Chiny krytykują amerykańskie regulacje
Agencja Associated Press odnotowuje, że podpisana przez Bidena ustawa ma szczególne znaczenie w świetle napięcia wokół Tajwanu, które wzrosło znacznie ze strony Chin po wizycie w Tajpej przewodniczącej Izby Reprezentantów Nancy Pelosi.
Tajwan odpowiedzialny jest za produkcję około 90 proc. chipów, które wykorzystywane są w branży nowoczesnych technologii.
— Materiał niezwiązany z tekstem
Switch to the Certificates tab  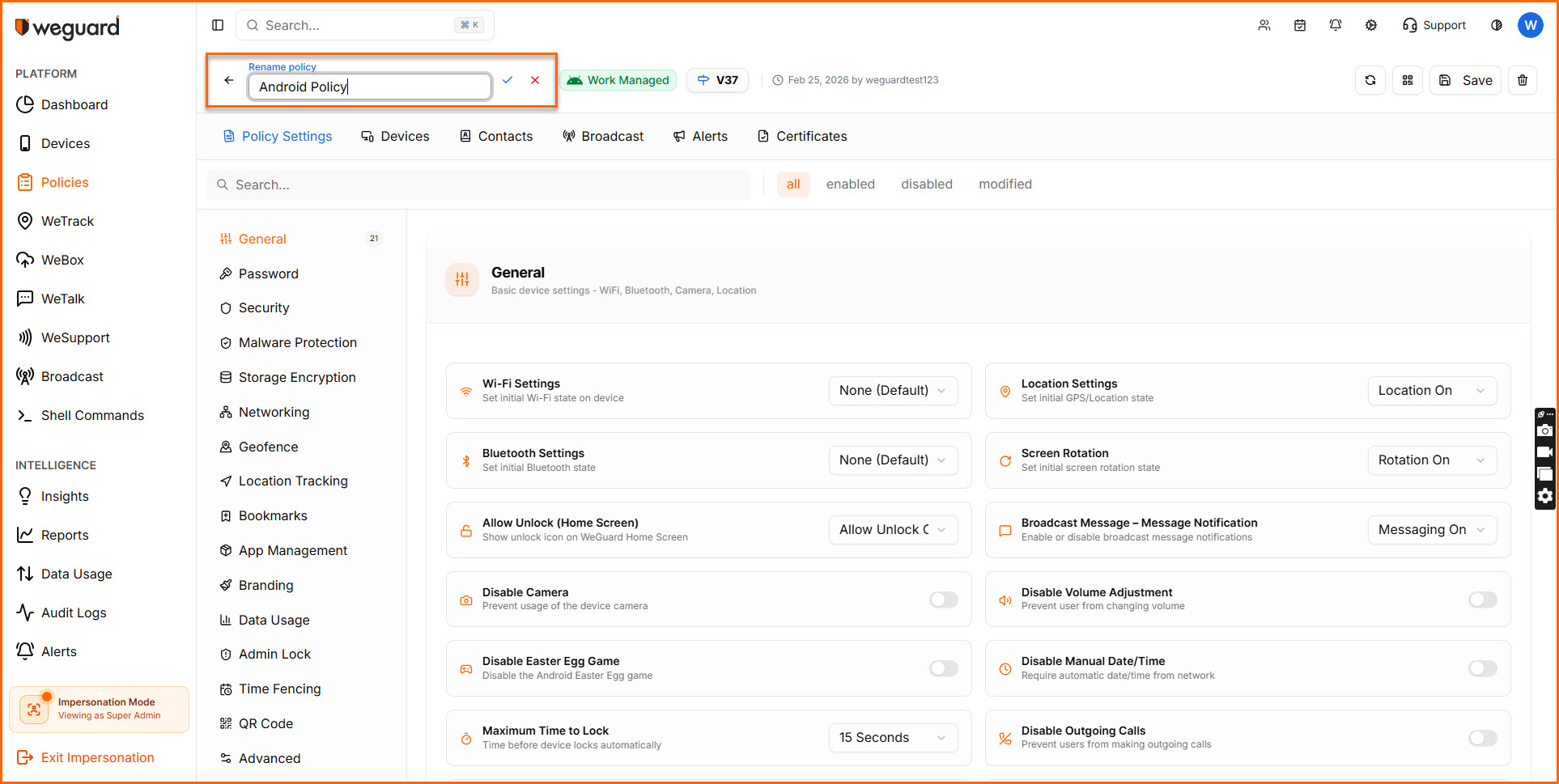(802, 136)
Chiny natomiast twierdzą, że wyspa to część ich terytorium.
Zdaniem Pekinu, przepisy przyjęte w Stanach Zjednoczonych zaburzą międzynarodową wymianę handlową i światowe łańcuchy dostaw w branży półprzewodników. „Chiny stanowczo sprzeciwiają się temu" – oświadczyło ministerstwo spraw zagranicznych ChRL.
Czytaj też
Jak podkreślił chiński resort, podpisana przez Bidena ustawa ogranicza możliwości amerykańskich firm związane z inwestowaniem i aktywnością gospodarczą w Chinach.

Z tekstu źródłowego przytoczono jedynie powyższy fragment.